Most important predictive signals: rush yards (positive), deep pass percentage (positive), times sacked (positive)
Analysis: I like what this one is telling me. If a QB had a lot of rushing yards last year, he’ll probably run this year. Once a runner, always a runner. Deep pass percentage is the percentage of throws in which a receiver is at least 15 yards down the field. This could be a proxy for how risky a quarterback plays. He runs, he throws deep, he goes for big plays. I don’t know if this is true, but it could be. Lastly, number of times sacked. If a QB was sacked a bunch last year, that’s probably an indicator that he was under a lot of pressure. When you’re under pressure, you scramble more. If you were under pressure last year, you’ll probably be under pressure again this year, and keep scrambling. Oh…that directly contradicts what I said in my interceptions analysis? Let’s move along.
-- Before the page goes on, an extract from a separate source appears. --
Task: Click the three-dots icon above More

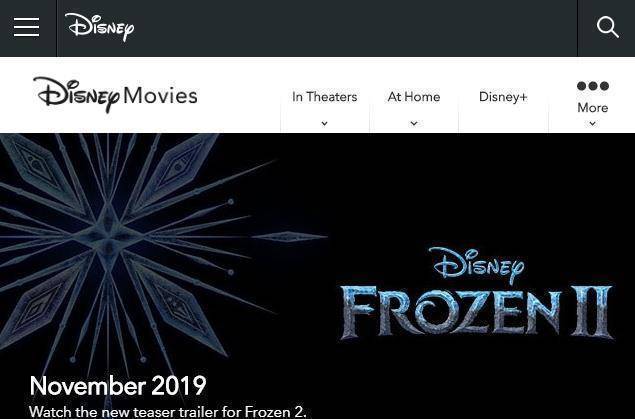Action: click(x=592, y=86)
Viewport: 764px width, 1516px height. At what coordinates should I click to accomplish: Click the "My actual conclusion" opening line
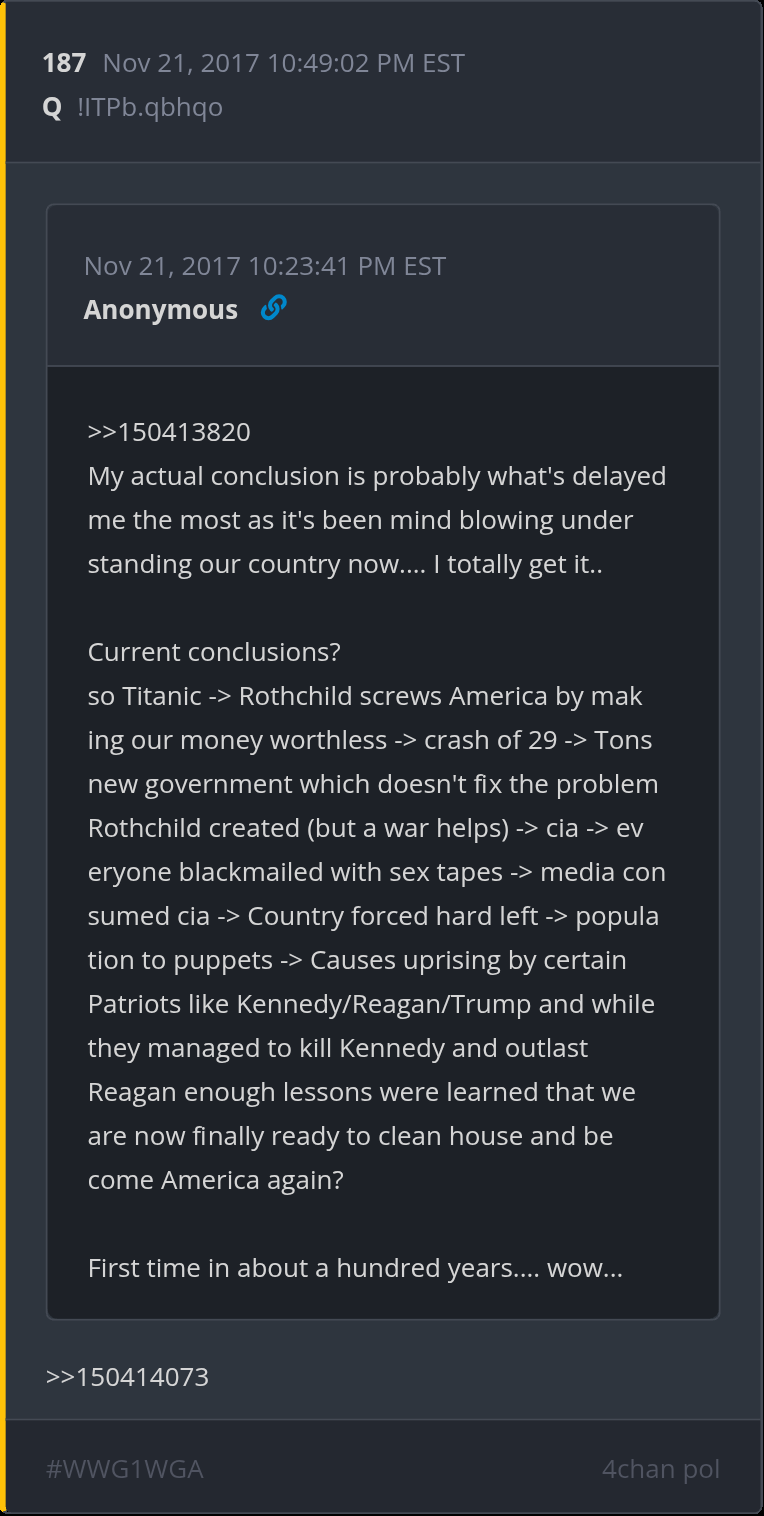point(377,476)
Most important predictive signals: rush attempts (positive)
Analysis: Quarterbacks who run the ball more score more touchdowns. Scrambling quarterbacks continue to scramble when they’re in the red zone. Go figure.
Most important predictive signals: mean
Analysis: Our best models for fumbles lost (2.6) and two-point conversions (0.7) are constants. Fumbles lost and two-point conversions are both highly unpredictable, so guessing the average is our best bet to predict player-by-player outcomes. Many times, fumbles lost depends on fluke hits and bad bounces. Two-point conversions are relatively rare and dependent on unique in-game situations. While I know there will be a few players that deviate from the trend, I’ll gladly take averages here.
With the above chart, and models informing us what’s likely to happen, we recommend applying any insider information you have about new player acquisitions, preseason performance, etc. to the mix to make the best judgment call possible. Man and machine, working together, to solve the world’s most pressing problems…like fantasy football.